In Group A, hypoalbuminemia occurred in two patients (4.2%) and other events that occurred in one patient were increased aspartate aminotransferase, hypokalemia, hypercalcemia, hyperglycemia, and anorexia.
In Group B, decreased neutrophil count occurred in 39 patients (79.6%), decreased white blood cell count in 32 patients (65.3%), febrile neutropenia in 10 patients (20.4%), and anemia in six patients (12.2%). Events that occurred in three patients (6.1%) were increased aspartate aminotransferase and hyperglycemia; events that occurred in two patients (4.1%) were hypoalbuminemia, hyponatremia, fatigue, and rash; and events that occurred in one patient (2.0%) were decreased platelet count, increased alanine aminotransferase, pyrexia, nausea, anorexia, and lung infection.
Phase III part:
- The incidence of adverse events was evaluated as the secondary endpoint. In Group A, common events included hypoalbuminemia in 33 patients (50.8%), malaise in 20 patients (30.8%), anemia in 17 patients (26.2%), and increased creatinine in 17 patients (26.2%). In Group B, hematologic toxicity such as decreased neutrophil count in 60 patients (93.8%), decreased white blood cell count in 57 patients (89.1%), and anemia in 46 patients (71.9%) occurred, and hypoalbuminemia occurred in 43 patients (67.2%), malaise in 37 patients (57.8%), and anorexia in 31 patients (48.4%).
- Particularly serious adverse events of Grade 5 included pneumonitis [one event (1.5%)] in Group A and myocarditis [one event (1.6%)] in Group B. Events of Grade 4 included endophthalmitis [one event (1.5%)], sepsis [one event (1.5%)], increased CPK [one event (1.5%)], recurrent non-small-cell lung cancer [one event (1.5%)], intracranial tumor hemorrhage [one event (1.5%)], and stroke [one event (1.5%)] in Group A, and recurrent non-small-cell lung cancer [two events (3.1%)], myasthenia gravis [one event (1.6%)], and impaired liver function [one event (1.6%)] in Group B. Among serious adverse events (urgently reported), Grade 3 or higher pulmonary inflammation occurred in 2 patients (3.1%) in Group A and 2 patients (3.1%) in Group B.
- The main immune-related adverse reactions were as follows;
Adverse reactions in Group A included pneumonitis in eight patients (12.3%), malaise in seven patients (10.8%), increased aspartate aminotransferase in five patients (7.7%), and other events that occurred in four patients (6.2%) were diarrhea, pyrexia, increased alanine aminotransferase, increased creatinine, and anorexia.
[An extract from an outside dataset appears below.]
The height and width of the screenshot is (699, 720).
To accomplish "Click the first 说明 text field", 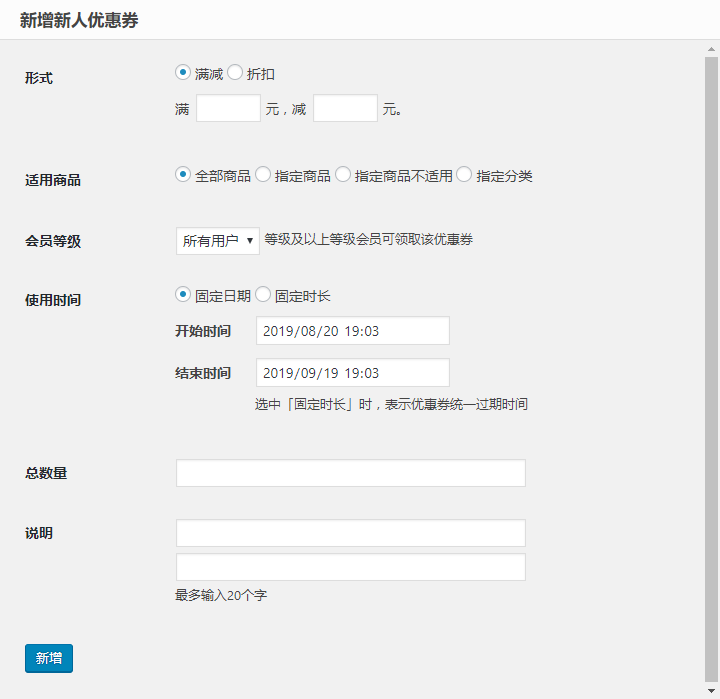I will [x=350, y=533].
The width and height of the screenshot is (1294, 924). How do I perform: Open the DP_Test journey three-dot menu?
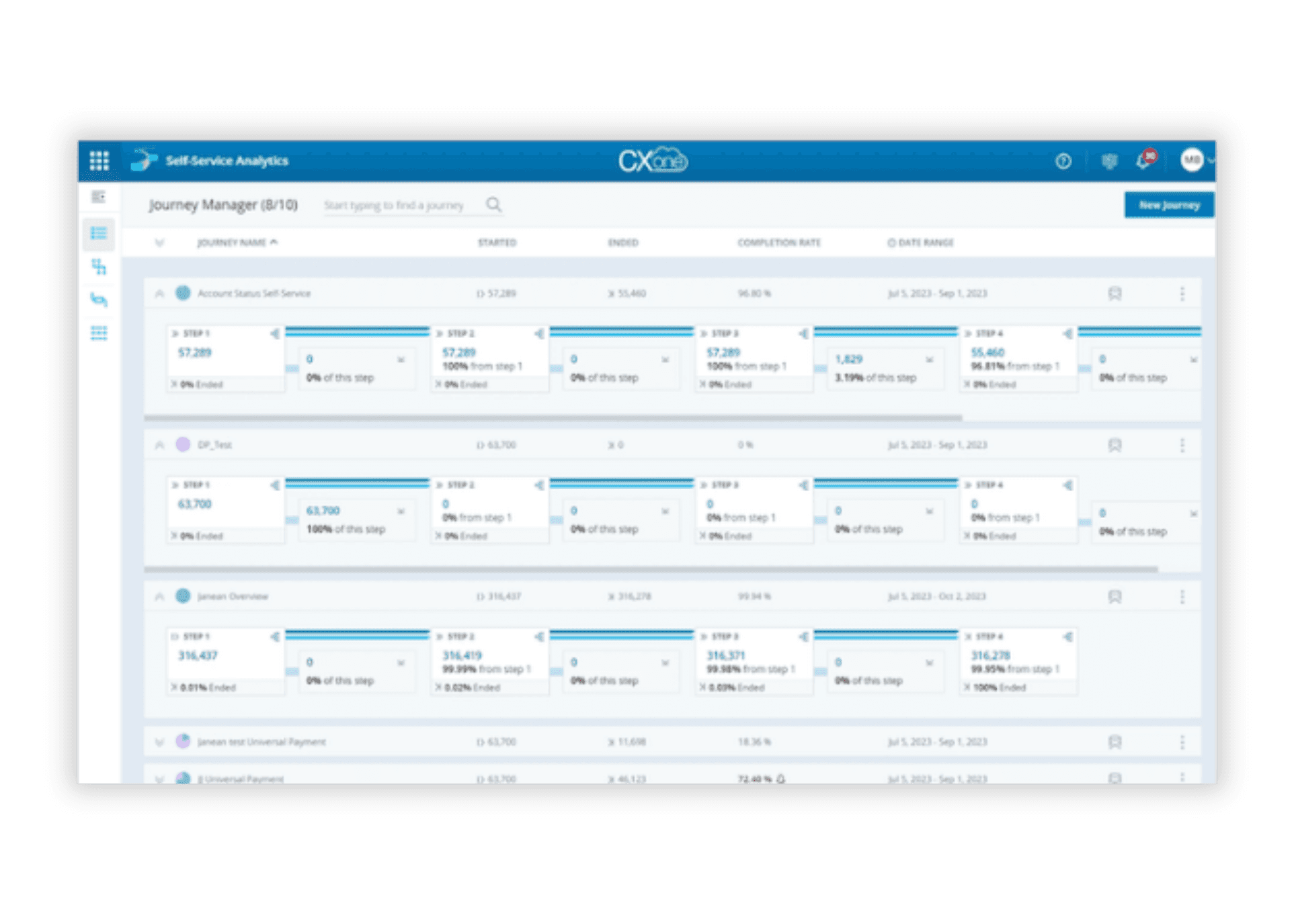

Adverse reactions in Group B included malaise in 17 patients (26.6%). Events that occurred in 10 patients (15.6%) were increased aspartate aminotransferase and increased alanine aminotransferase; an event that occurred in nine patients (14.1%) was anorexia; events that occurred in eight patients (12.5%) were hypoalbuminemia and pneumonitis; events that occurred in six patients (9.4%) were increased creatinine and maculo-papular rash; events that occurred in five patients (7.8%) were pyrexia, fatigue, hyponatremia, and acneiform rash; and events that occurred in four patients (6.3%) were diarrhea and oral mucositis.
Phase II part:
- Six-month progression-free survival rate was evaluated as the primary endpoint. The number of events was 29 in Group A and 16 in Group B. The 6-month progression-free survival rate and its 80% CI were 22.4% [13.2, 33.2)] in Group A and 64.4% [53.4, 73.5] in Group B, respectively.
- Response rate was evaluated as the secondary endpoint. The number, proportion, and its 95% CI of patients with a best overall response of either complete response (CR) or partial response (PR) were five patients in Group A (10.2% [3.4, 22.2]) and 12 patients in Group B (24.5% [13.3, 38.9]).
Phase III part:
- Overall survival was evaluated as the primary endpoint. The number of events was 42 (65.6%) in Group A and 33 (51.6%) in Group B. The median survival and its 95% CI were 14.7 months [11.4, 18.7] in Group A and 23.1 months [16.7, -] in Group B. Twelve-month survival rate and its 95% CI were 58.6% [45.1, 69.8] in Group A, 71.4% [58.5, 80.9] in Group B, and 24-month survival rate and its 95% CI were 32.9% [21.1, 45.3] in Group A and 47.7% [34.3, 60.0] in Group B. For the stratified log-rank test, the difference was statistically significant (p = 0.0310) at the 5% significance level of alpha (one sided). Using the stratified Cox regression model, the adjusted hazard ratio of Group B against Group A and its 90% CI were 0.63 [0.42, 0.95]. Therefore, study treatment B significantly improved overall survival compared with standard treatment A.
- The subgroup analysis of overall survival was conducted as the exploratory analysis of the primary endpoint. The subgroup factors were histological type (squamous cell carcinoma, non-squamous cell carcinoma), PS (0, 1), clinical stage (stage IIIB, stage IV, postoperative recurrence), sex (male, female), EGFR gene mutation or ALK gene translocation (absence, presence), number of prior chemotherapy regimens (1, 2), smoking history (absence, presence), and PD-L1 (28-8) expression rate (three categories: 0, 1-49, and >= 50%). In the subgroup analysis, study treatment B also significantly improved overall survival compared with standard treatment A, except for the number of prior chemotherapy regimens (2) and PD-L1 (28-8) expression rate (>= 50%), where the number of patients was small. There appeared to be no interaction between subgroup factor.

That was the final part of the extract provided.